Mauritania elections: Aziz victorious, but opposition primed for future confrontations – By Boubacar N’Diaye
As he flew to Malabo, capital of Equatorial Guinea, to preside over an African Union summit on the fight against terrorism, President Mohamed Ould Abdel Aziz must have been feeling very good about himself. As president of an organisation that had vilified and attempted to marginalize him only a few short years ago, this would have felt like sweet revenge indeed.
With a whopping score of nearly 82% in the country’s recent presidential election, Aziz’s re-election for a second mandate was the culmination of his single-minded determination to remain in power at all costs since his August 2008 coup d’état.
In a matter of weeks Aziz will also gleefully co-preside over the US-Africa summit at the White House with Barack Obama. Doubtless, this will be the highpoint in the career and political life of a man who, less than a decade ago, was an obscure and obsequious officer in the shadow of his mentor, Colonel Ould Taya, who ruled the country for 21 years.
However, behind what looks like a period of unmitigated success for Aziz, there is a more precarious political reality.
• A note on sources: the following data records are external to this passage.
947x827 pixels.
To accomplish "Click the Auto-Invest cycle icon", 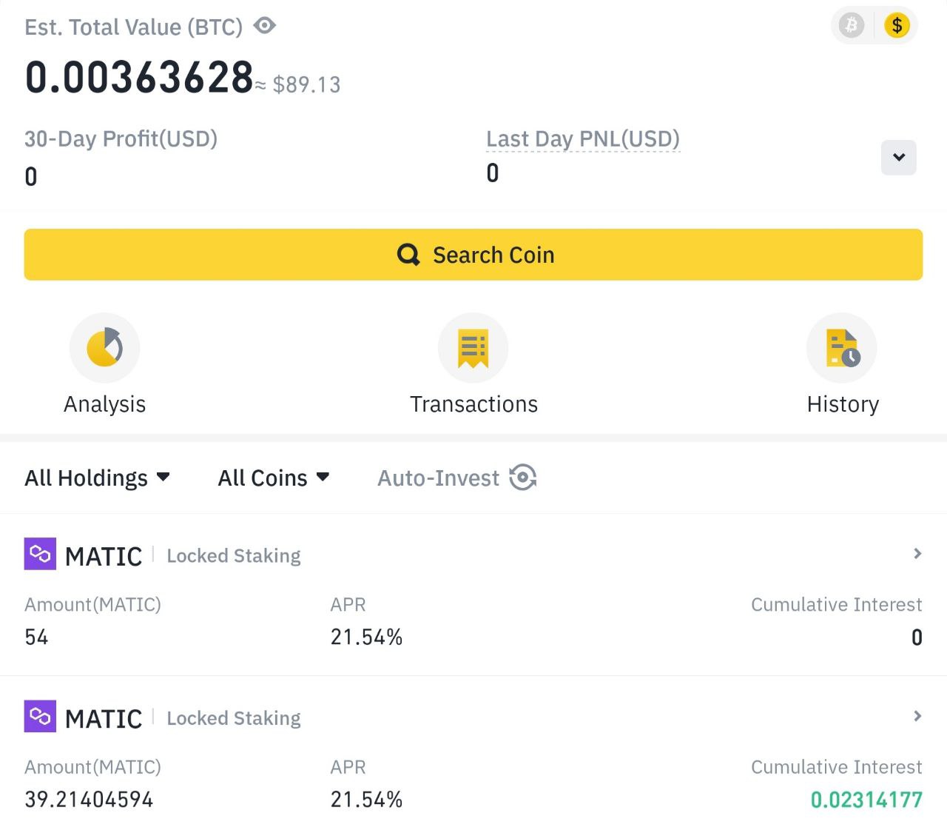I will coord(523,478).
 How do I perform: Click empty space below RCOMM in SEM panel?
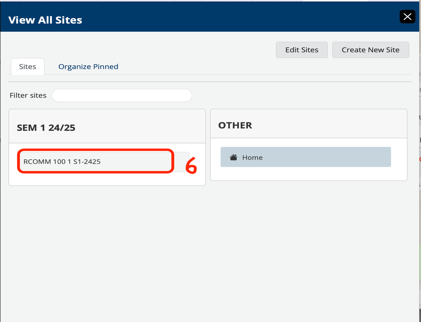tap(107, 179)
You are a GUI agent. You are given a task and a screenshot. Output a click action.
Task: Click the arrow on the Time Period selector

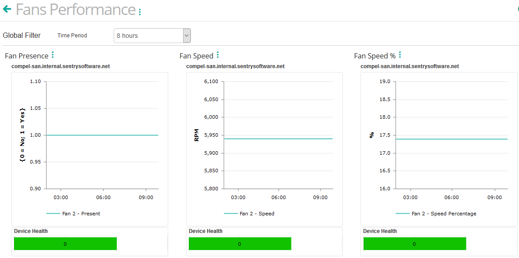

In 2008 General Aziz’s coup plunged Mauritania into a severe political and societal crisis and the deeply flawed elections held in 2009 and 2014 have only served to heighten this.
The first post-coup elections in July 2009 were meant to help resolve the political crisis provoked by the coup, which had derailed a then promising democratisation process. The country’s political opposition participated as a part of the internationally brokered Dakar Agreement.
When the 2009 election was denounced by the opposition as fraudulent, General Aziz made a point of ignoring these grievances and other clauses of the Dakar accord, many of which were meant to create an appeased political environment to allow a genuine democratisation process to proceed.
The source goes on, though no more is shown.